Occorre, dunque, che gli adulti tornino a fare gli adulti, imparando ad ascoltarsi e a porre dei limiti prima a se stessi. Vi è necessità, inoltre, di iniziative concrete per il recupero di situazioni di svantaggio e prevenzione come l’attivazione di servizi di sostegno e promozione della salute e di assistenza psicologica. Tali interventi dovrebbero includere educazione emotiva, programmi per genitori e consulenze individualizzate. Bisogna ricercare la strategia educativa più idonea ed efficace nell'azione promozionale di educazione alla cittadinanza e di prevenzione e di contatto di contrasto ai fenomeni di violenza. Occorre, infatti, raggiungere non solo gli obiettivi di educativi ma favorire anche nei ragazzi una maturazione di stili relazionali positivi di abilità sociali favorendo lo sviluppo di competenze sociali e civiche.
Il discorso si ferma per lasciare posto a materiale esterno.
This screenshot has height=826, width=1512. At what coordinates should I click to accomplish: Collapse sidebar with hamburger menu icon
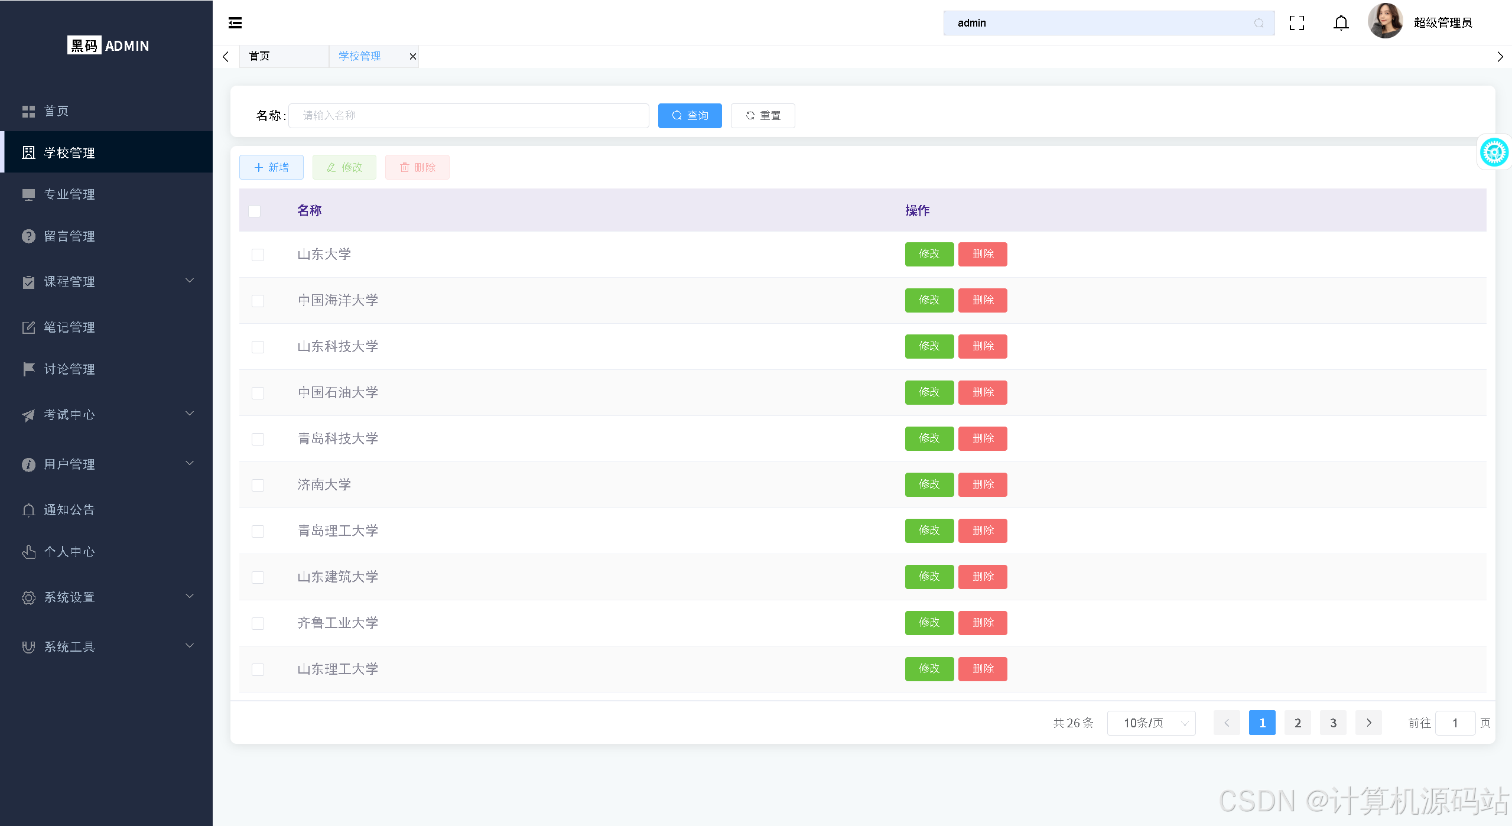[x=235, y=23]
“Solo unendo le forze di tutti gli attori sociali sarà possibile creare un ambiente sicuro e di fiducia, che aiuti i giovani a crescere in un clima di rispetto reciproco e solidarietà”, viene ribadito dall’ANPE, l’Associazione Nazionale dei Pedagogisti italiani.

● Annamaria Ascione - Psicoterapeuta - Anima Iris - membro comitato tecnico scientifico ASSIMEFAC (Associazione Società Scientifica di Medicina di Famiglia e Comunità)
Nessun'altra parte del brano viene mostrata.